Putting A Spotlight On Women

March is a busy month. Along with serving as the official start of Spring, it’s also when Women’s History Month and International Women’s Day take place. It’s the time of year when we pay attention to the strides that women have made in the past, as well as highlight the work that needs to continue for us to achieve true gender equality. 

But one interesting area where women have had the opportunity to excel independently of male approval is in the beauty world. Whether selling health and beauty products door-to-door or building beauty empires from the ground up, the beauty industry has been one space where women have experienced more autonomy from the start. 

Why Women’s Rights Matter

Historically, women have normally been an underrepresented and disadvantaged class worldwide. While there are hallmark moments where women have served as rulers or attained independent wealth that offered the freedom to make decisions without male input, this has not been the norm. 

Typically across societies, women were viewed as extensions of male relatives or husbands. As such, they weren’t able to freely participate in society. From owning land, securing a job, choosing when to get pregnant, or even managing their finances, these activities that many of us view as a standard practice were and continue to be anything but for many women. But let’s take a look at a few pioneering beauty mavens who carved out a space for themselves in times that weren’t always hospitable to female entrepreneurs. 

Madam CJ Walker

Madam CJ Walker
by Scurlock Studio (Washington, D.C.) (photographers)., Public domain / Cropped from original

Madam CJ Walker is best known as the first female self-made millionaire in the United States. While this feat alone is pretty impressive, it’s even more awe-inspiring when you realize that she was a Black woman who achieved these heights at a time when Black wealth wasn’t common or encouraged in the mainstream. 

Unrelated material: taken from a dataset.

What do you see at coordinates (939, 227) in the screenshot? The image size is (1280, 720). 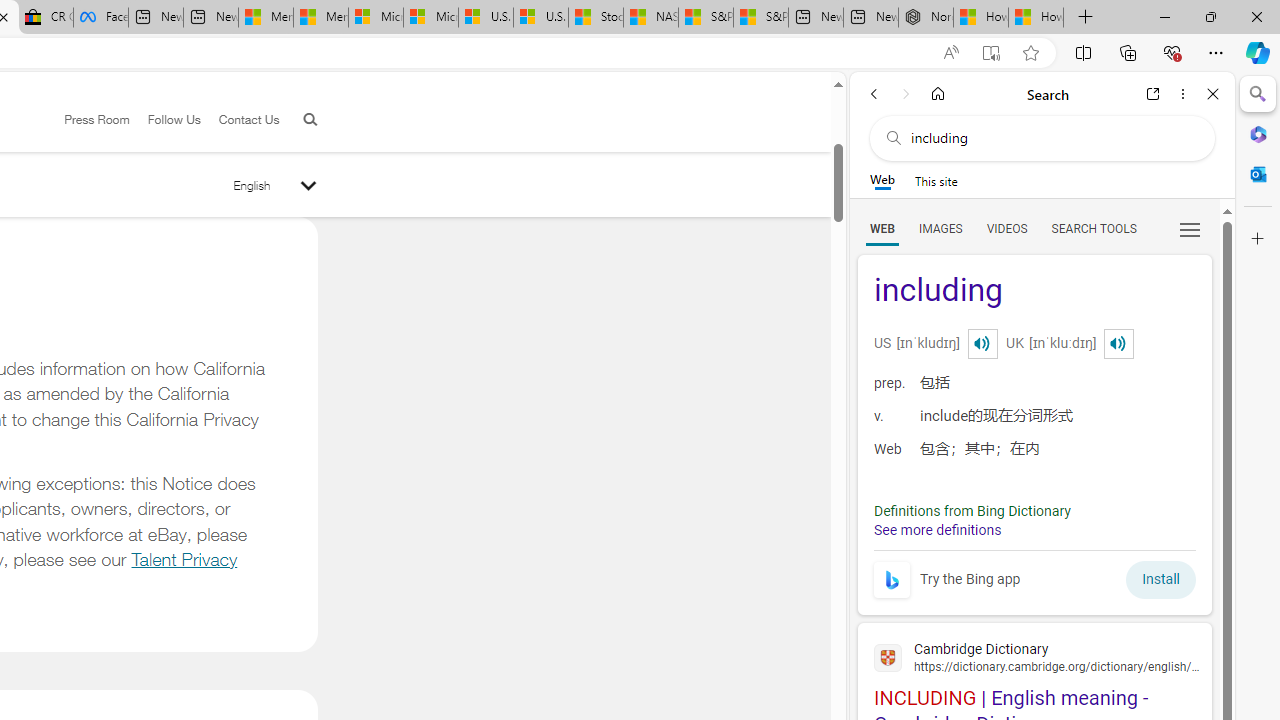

Born Sarah Breedlove just after the end of slavery in 1867, it wouldn’t be until the turn of the century between 1905 and 1906 that the Madame CJ Walker brand would debut. This collection of hair care and beauty products was catered specifically to Black women. The business began as a door-to-door strategy which later thrived and became the Madame CJ Walker Company. While Walker passed away in 1919, the brand continues to exist today — although the focus has shifted from relaxers to more inclusive hair care that encourages textures rather than straightening them.

Elizabeth Arden

Elizabeth Arden
by New York World-Telegram and the Sun staff photographer: Fisher, Alan., Public domain / Cropped from original

Before Ulta and Sephora, there was Elizabeth Arden and the Red Door storefront. This New York shop was created by Elizabeth Arden, a nurse turned beauty aficionado who became interested in biochemistry. After moving to New York and working in salons, she began to develop her products and marketed them under her name. 

In 1910, Arden opened her first store with an iconic red door. Initially, the brand started as a skin care-only operation. But she later incorporated color cosmetics after visiting Paris during World War I and being influenced by Parisian beauty trends with mascara and eye shadow.

Mary Kay

Mary Kay
by LizaKoz, CC BY-SA 4.0 / Cropped from original

Consultant-based sales strategies aren’t a new concept. Most of us know of at least one person in our social circle that’s selling makeup, skincare, home goods, or clothing. But one of the most iconic of those businesses is Mary Kay. Originally founded as Beauty by Mary Kay in 1963 by Mary Kay Ash, the business initially began as a storefront operation. 

However, she later realized that women would feel more comfortable in their homes, and shifted the business model to door-to-door sales. Today, Mary Kay is still bringing beauty to consumers in the comfort of their homes, all with that iconic pink packaging. 

When Women Succeed, Society Benefits

While women are by no means limited to the beauty industry, it was one early avenue that allowed for independence and autonomy in a time when women — regardless of race — weren’t afforded that option. To this day, the beauty industry continues to be a space where female entrepreneurs can dominate with ease. 

Whether launching independent beauty brands or working as consultants for door-to-door sales firms like Mary Kay, Avon, and more, this industry is one line where representation for strong, independent women that are taking control of their futures isn’t lacking.